This is why the symbol is also called the number sign. It’s also the reason why typewriter manufacturers retained it, alongside @, which businesspeople used as a shortened form of “at the rate of”. The first typewriters were marketed to businesspeople and it made sense to retain the symbols they frequently used.
# was only included to telephones for the reasons we explained in entry #4.
2 How it got its name
In entry #2, we mentioned that Chris Messina called the hash symbol the “pound” in his now-famous tweet. What we did not mention was that he wanted us to call hashtags “channel tags” or “tag channels” but both names never caught on.
So where did the word “hashtag” come from?
We’ll turn to Stowe Boyd for answers. On the same day that Chris proposed the hashtag, Stowe Boyd commented on his post, proposing we call the hash and its accompanying word “hash tags”. Yes, that was no mistake. It’s supposed to be hash tag and not hashtag.
Someone somewhere closed the gap and joined both words together. We do not know who that person is and we doubt if that person knows they formed a new word. They may have done that out of error for all we know.

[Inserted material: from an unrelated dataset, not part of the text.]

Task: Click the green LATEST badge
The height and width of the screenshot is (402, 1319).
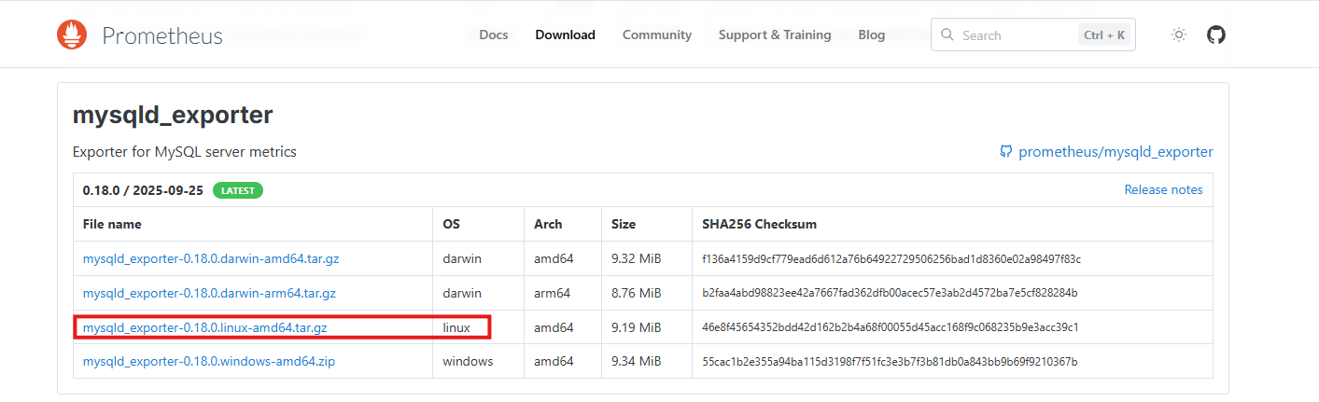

1 Why it’s a controversial word
The hashtag officially became an English word when it was added to the Oxford English Dictionary in June 2014. Before then, it was just another slang.
The Oxford English Dictionary adds new words to the English dictionary only if they’ve entered widespread use. Most words begin as slangs or imports from another language before they become official English words.
However, the Oxford English Dictionary complicated things a bit when it defined the hashtag as a word or phrase following the hash symbol or the symbol itself, especially when it appears on a phone or computer. This means it would be correct to call # a hashtag and consequently, #Listverse “hashtag Listverse”.
In case you’re wondering why we didn’t tell you this at the beginning of the list, it was to avoid confusing the symbol with the symbol and word. We used both hash and hashtag extensively in this list and it would’ve been confusing if we continued alternating between calling # a hash and a hashtag.
Besides, the Oxford English Dictionary added a caveat, “…especially when it appears on a phone or computer”. However, if you insist on calling the standalone # a hashtag, then we advise that you call something like #Listverse, a hashtagged word. That’s what Twitter does and it prevents a lot of confusion.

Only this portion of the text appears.